Al contrario, per me che sono socialista (e che sono stato a lungo anche craxiano), il tema Craxi è un argomento difficile, controverso, e particolarmente impegnativo, che richiede lo sforzo di formulare un giudizio storicamente complesso e meditato.
In realtà, ho notato che molti sono soliti impostare i loro ragionamenti su Craxi, dividendo Craxi in due parti, come fosse una mela.
Da una parte ci sarebbe un primo Craxi, buono; dall'altro un secondo Craxi, cattivo.

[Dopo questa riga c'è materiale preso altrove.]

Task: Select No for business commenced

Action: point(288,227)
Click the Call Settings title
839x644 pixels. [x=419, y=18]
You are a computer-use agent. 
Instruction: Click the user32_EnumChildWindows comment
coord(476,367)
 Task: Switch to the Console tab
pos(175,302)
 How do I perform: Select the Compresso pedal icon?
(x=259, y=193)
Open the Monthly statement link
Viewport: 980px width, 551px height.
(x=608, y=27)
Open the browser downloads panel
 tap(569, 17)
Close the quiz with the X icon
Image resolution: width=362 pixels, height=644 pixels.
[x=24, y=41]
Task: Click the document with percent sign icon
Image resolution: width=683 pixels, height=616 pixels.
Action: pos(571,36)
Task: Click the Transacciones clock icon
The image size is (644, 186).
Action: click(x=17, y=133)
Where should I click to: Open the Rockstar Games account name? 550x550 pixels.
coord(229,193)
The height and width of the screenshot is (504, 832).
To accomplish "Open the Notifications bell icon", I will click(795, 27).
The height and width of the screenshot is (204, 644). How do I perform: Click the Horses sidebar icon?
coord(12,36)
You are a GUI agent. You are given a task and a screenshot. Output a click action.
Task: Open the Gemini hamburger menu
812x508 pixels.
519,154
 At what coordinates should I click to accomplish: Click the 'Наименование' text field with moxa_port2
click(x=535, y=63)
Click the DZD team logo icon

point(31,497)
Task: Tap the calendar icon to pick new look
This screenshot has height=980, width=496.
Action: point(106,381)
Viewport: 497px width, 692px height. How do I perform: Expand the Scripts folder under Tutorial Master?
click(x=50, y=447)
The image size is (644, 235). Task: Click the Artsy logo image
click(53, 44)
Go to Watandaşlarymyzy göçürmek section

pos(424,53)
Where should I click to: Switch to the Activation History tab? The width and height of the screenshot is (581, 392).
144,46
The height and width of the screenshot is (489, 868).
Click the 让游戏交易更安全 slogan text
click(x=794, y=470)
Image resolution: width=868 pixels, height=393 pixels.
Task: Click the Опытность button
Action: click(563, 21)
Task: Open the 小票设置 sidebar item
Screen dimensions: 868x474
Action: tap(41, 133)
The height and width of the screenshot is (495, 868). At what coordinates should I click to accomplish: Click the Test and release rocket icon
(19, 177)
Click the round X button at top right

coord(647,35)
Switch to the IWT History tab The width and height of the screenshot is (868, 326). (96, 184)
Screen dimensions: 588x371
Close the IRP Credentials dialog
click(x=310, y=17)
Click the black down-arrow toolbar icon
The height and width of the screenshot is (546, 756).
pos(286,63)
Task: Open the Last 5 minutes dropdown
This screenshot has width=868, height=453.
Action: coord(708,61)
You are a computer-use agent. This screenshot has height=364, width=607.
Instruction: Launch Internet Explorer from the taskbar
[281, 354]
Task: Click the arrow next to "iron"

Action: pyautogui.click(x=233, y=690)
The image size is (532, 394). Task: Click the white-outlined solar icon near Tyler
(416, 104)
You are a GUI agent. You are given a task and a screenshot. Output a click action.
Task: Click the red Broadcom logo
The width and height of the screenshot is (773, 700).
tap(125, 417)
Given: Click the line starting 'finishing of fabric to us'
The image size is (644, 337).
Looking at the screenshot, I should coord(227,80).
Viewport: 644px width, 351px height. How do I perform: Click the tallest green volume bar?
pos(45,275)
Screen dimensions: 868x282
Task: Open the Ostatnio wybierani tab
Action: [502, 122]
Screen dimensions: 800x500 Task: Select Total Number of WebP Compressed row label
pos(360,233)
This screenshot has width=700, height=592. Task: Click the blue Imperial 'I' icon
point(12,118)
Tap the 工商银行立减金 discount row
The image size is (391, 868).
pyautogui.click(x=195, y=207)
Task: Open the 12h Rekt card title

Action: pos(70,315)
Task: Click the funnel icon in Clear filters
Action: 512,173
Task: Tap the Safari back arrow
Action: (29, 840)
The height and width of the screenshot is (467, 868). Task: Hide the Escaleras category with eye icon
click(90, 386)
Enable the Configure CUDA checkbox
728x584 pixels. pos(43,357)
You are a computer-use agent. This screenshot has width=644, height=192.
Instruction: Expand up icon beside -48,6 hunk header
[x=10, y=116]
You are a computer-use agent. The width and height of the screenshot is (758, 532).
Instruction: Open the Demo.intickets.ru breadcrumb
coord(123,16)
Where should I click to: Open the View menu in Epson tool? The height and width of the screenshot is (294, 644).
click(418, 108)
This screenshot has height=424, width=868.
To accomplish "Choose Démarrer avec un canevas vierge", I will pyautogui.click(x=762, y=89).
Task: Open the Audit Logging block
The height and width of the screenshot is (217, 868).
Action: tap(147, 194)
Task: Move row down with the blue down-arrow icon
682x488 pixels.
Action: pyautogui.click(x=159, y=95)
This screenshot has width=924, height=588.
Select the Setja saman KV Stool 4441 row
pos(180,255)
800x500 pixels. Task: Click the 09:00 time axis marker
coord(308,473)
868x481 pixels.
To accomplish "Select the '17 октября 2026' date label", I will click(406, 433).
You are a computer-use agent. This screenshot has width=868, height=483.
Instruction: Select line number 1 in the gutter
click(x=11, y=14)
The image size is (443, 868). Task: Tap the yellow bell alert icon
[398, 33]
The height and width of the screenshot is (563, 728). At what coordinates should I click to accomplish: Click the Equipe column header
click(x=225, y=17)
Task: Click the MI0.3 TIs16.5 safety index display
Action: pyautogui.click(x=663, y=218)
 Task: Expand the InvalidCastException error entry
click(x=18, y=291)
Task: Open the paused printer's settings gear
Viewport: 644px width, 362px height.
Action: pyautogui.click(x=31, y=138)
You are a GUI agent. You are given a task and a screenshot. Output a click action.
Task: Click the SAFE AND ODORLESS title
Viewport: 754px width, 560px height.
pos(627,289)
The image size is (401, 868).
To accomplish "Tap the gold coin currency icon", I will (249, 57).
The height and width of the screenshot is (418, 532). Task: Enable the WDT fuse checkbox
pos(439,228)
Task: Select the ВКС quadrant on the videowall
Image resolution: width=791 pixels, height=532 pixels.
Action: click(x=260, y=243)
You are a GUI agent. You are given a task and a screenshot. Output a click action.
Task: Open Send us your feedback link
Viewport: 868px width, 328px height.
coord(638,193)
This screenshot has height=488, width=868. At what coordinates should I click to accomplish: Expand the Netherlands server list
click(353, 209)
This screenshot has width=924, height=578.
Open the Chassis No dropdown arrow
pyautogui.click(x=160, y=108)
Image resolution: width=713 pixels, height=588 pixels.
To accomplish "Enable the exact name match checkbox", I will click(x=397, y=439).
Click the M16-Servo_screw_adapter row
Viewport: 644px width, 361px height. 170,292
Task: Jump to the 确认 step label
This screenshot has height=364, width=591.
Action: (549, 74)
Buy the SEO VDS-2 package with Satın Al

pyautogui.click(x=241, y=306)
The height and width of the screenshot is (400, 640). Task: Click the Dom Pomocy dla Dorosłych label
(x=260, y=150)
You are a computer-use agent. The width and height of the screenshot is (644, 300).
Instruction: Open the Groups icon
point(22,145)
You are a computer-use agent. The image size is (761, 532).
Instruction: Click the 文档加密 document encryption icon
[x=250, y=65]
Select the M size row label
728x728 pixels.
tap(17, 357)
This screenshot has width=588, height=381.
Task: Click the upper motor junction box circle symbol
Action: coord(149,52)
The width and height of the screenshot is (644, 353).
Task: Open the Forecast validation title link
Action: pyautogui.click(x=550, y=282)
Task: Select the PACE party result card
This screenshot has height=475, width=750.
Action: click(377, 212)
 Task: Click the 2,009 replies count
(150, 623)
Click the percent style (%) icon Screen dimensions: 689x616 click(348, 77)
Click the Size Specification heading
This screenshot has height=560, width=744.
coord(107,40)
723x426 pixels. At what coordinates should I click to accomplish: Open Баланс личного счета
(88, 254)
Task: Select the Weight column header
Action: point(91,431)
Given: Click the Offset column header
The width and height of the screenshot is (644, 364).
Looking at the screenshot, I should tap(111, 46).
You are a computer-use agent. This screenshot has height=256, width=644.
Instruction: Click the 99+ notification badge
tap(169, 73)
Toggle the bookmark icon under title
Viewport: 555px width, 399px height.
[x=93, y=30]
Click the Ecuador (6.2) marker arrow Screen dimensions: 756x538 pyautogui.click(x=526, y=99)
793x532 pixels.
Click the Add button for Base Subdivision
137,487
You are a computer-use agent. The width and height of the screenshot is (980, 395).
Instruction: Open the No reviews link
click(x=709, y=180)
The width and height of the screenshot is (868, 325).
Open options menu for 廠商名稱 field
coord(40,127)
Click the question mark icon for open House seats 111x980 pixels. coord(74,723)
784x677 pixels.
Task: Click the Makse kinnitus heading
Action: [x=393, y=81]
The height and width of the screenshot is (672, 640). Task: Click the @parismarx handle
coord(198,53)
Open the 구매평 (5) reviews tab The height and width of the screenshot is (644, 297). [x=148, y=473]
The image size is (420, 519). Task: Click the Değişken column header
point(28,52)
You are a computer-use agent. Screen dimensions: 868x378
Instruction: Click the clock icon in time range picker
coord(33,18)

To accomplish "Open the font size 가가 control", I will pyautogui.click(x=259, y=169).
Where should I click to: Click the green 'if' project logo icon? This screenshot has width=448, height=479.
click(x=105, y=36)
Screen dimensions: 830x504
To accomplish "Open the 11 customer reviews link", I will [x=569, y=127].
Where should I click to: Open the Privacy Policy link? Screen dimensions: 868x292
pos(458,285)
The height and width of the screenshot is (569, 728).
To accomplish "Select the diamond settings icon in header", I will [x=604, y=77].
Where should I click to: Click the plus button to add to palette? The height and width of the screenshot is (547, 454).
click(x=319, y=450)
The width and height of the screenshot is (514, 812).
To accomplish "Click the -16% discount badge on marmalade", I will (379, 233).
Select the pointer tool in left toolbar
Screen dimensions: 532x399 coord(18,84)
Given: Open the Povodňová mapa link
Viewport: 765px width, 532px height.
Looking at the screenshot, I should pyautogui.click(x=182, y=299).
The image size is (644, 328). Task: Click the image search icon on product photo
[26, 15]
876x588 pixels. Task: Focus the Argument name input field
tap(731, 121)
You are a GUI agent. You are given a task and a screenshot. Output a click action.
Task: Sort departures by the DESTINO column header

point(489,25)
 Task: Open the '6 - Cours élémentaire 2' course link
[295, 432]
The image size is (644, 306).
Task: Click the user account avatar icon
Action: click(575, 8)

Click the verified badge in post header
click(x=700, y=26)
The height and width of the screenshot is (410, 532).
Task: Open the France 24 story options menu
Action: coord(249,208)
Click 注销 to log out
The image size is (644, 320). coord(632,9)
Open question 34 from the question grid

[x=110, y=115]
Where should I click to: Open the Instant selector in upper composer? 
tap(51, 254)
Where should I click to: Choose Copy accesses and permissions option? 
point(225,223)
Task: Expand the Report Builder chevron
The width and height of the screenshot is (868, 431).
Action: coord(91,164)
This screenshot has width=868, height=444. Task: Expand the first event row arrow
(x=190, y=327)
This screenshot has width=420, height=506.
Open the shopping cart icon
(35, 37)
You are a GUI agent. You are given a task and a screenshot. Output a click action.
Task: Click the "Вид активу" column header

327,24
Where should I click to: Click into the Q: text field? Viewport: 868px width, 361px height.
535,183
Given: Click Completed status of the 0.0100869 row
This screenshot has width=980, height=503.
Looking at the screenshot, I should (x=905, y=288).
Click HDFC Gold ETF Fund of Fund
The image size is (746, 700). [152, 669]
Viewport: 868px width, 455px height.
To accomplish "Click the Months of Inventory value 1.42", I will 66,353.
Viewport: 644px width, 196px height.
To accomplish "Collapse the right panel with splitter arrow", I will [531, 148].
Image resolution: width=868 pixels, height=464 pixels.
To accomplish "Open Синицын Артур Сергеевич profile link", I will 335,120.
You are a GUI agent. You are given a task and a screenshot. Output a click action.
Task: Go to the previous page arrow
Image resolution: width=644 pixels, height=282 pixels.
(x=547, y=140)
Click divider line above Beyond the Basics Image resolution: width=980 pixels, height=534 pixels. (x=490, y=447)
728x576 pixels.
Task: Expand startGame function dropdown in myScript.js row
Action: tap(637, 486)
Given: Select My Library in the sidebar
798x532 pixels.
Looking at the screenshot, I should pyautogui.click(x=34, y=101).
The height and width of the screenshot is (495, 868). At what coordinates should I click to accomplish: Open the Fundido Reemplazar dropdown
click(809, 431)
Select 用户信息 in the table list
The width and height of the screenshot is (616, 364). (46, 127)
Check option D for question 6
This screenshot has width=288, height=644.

Generalmente coloro che compiono questa operazione “storiografica” sono peraltro portati a dissentire sul punto in cui dividere queste due metà, o meglio sul momento in cui si dovrebbe collocare il passaggio dall'una all'altra fase (alcuni, come ad esempio Flores d’Arcais, ancora in una sua recentissima dichiarazione, risolvono solipsisticamente il problema facendo coincidere questa presunta cesura con il momento della loro rottura personale con Craxi stesso: il che non mi pare un metodo molto serio).
Io - che, sia detto per inciso, non ho sinceramente alcuna stima di Flores, perchè mi pare persona intollerante e aggressiva – penso in realtà che questo distinguere tra due differenti Craxi sia un'operazione intellettualmente non troppo corretta.
Certo, nella vicenda umana di Craxi, c'è evidentemente una grossa cesura, ma questa è la cesura che separa il Craxi politico dal Craxi della latitanza.
Il Craxi latitante (che la si smetta, una buona volta, di parlare di esilio!) è oggettivamente un Craxi che si trova a vivere un'esperienza del tutto diversa rispetto a quello che era stato tutto il suo precedente vissuto. Ad Hammamet Craxi si trova in effetti catapultato in una dimensione talmente altra rispetto al prima da rendere inevitabile il riconoscere la realtà di una svolta radicale nella sua esistenza (a prescindere da quel che si pensi sulla sua discutibile scelta di sottrarsi alla giustizia).
Ma il Craxi precedente al 1994, il Craxi politico, non può essere, a mio avviso, spaccato in due.
Non trovo francamente molto convincente, perciò, pensare ad una fase in cui prevalesse la luce (e da salvare), rispetto ad un'altra in cui sarebbero prevalse le ombre (e come tale da respingere). Luci e ombre, nella vicenda di Craxi, si compenetrano di continuo, ed egli va considerato nella sua interezza, come una figura chiaroscurale, con tratti negativi (che sono molti) ma anche dei tratti positivi (ce ne fu dopo tutto più di qualcuno, come deve riconoscere perfino l’inacidito Flores d’Arcais).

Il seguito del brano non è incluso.